In the ensuing melee, Gippi must face-off against Shamira in the school’s Head Girl election, and this is what drives the plot.

Now I feel I must point out that I was not very excited to watch this film. The promos involved a flurry of 35-second YouTube videos where Alia Bhatt, Varun Dhawan, Sidharth Malhotra, Arjun Kapoor, Parineeti Chopra and Imran Khan individually talk about meeting Gippi, a marketing strategy that needed to have its head examined. The audience is immediately going to compare the film with Student of the Year. I don’t want to be reminded of SOTY (and in this, I am not alone). Gippi is a movie that tells its audience its OK to be who you are; you don’t have to be good-looking or have a perfect body. What better way to market this story than by having 6 good-looking stars with perfect bodies tell us we needn’t be like them?

Moving on, Gippi the movie has its heart at the right place…almost. It lacks novelty in its take on growing up. Teenager comes of age. First love. First period. Angst. Cool types versus loser types. It’s all been done to death. There are glimpses of Mean Girls, Gossip Girl and Awkward.
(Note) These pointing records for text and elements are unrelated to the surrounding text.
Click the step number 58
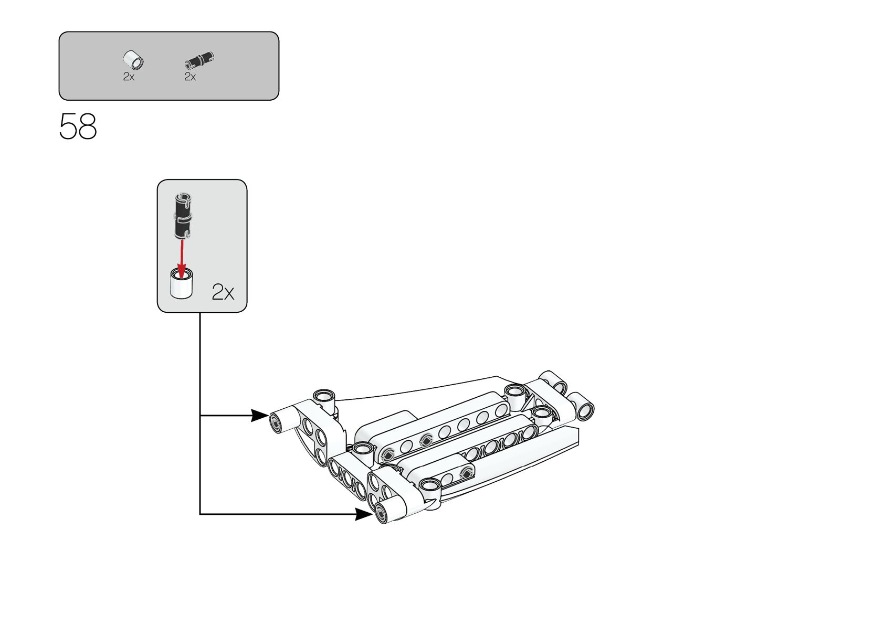point(78,126)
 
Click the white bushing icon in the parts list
point(134,60)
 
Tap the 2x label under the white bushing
point(129,77)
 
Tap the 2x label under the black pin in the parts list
point(190,77)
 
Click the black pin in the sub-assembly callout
point(183,215)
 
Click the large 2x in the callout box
point(223,292)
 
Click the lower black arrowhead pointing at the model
point(364,514)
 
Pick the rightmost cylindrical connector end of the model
point(584,408)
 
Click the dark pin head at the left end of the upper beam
point(388,454)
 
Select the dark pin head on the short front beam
point(465,473)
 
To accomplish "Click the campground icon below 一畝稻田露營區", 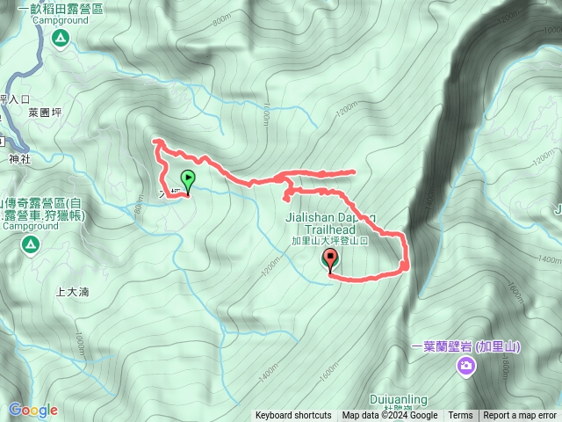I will coord(60,37).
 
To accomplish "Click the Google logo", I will coord(32,410).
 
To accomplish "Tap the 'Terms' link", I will coord(460,416).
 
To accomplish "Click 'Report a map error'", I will coord(521,416).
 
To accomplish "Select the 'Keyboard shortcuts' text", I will coord(293,416).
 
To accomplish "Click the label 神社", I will coord(19,160).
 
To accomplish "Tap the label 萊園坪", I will coord(44,113).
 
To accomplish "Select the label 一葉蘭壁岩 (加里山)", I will coord(465,346).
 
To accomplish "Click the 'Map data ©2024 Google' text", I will coord(390,416).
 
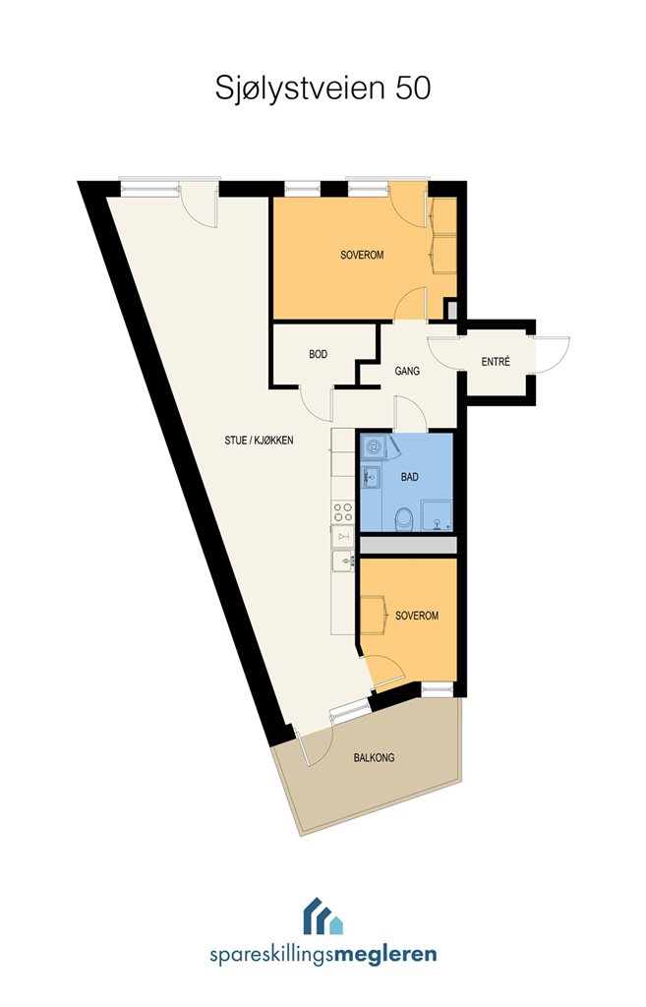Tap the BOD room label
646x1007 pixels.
318,354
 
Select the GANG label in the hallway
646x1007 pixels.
407,371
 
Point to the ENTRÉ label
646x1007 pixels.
496,362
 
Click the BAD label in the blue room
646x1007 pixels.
409,477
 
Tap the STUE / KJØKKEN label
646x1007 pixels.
259,441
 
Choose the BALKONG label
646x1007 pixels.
374,758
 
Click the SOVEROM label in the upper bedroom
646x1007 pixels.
362,255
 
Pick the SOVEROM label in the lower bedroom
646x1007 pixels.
417,616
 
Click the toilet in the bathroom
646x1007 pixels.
403,519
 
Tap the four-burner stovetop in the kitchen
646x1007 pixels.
343,511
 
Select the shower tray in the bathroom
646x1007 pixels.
437,516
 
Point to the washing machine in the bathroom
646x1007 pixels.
373,446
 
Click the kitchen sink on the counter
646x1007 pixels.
343,561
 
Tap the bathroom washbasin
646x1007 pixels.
371,477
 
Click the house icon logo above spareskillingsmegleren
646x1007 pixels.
323,916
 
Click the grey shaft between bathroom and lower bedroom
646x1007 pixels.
408,545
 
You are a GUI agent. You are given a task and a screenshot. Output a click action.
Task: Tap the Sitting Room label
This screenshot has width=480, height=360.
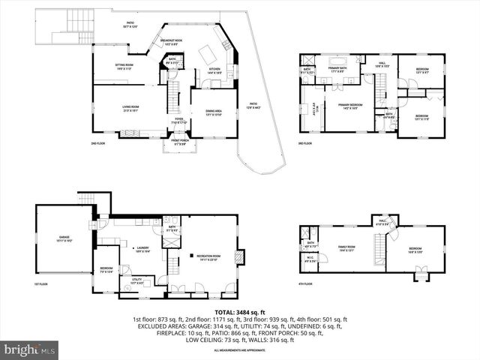(124, 66)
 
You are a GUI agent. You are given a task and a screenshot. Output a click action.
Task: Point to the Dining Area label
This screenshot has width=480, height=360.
(214, 114)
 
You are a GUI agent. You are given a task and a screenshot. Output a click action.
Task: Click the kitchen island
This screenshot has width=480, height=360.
(206, 53)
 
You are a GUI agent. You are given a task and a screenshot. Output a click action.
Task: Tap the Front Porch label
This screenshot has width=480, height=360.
(178, 142)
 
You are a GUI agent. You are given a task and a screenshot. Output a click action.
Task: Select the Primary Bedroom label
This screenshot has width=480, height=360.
(350, 106)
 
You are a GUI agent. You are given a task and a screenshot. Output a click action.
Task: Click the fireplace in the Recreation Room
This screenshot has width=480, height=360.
(239, 257)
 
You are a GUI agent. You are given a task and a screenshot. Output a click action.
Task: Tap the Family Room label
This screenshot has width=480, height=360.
(346, 248)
Borrowing a leaf out of the very slim book that is SOTY, the film portrays the Head Girl election as a shallow event. The girl with a hot body, popularity, good marks and a boyfriend gets to be Head Girl. I’m not sure Sonam Nair was entirely convinced with this portrayal, and there is an effort to redeem this at the end when Shamira goes into a tirade defending her worth (one of the weakest scenes in the film). It’s quite unclear whether she is defending the shallowness of the election, or saying the election isn’t shallow to begin with.

Gippi works only because of its good intentions and honest performances. Most of the cast is good because they’re given decently fleshed-out characters to inhabit. Riya Vij is just the right mix of endearing and crazy, and Divya Dutta is excellent as usual. Their scenes together are a delight to watch. The real scene-stealer is Aditya Deshpande as Ashish, the nerd with a winning smile. He’s simply adorable. The only misfit is Taaha Shah, whose Arjun seems to have stumbled across Gippi’s St. Mary’s erroneously while on his way to SOTY’s St. Teresa College. Can’t really blame him, though – Arjun’s character is paper-thin and far too black to be convincing.

Gippi is a spirited effort with good intentions and good humor, handicapped by its tired, predictable plotting. Though I may not be a fan of the way it tells its story, I quite like the story it wants to tell.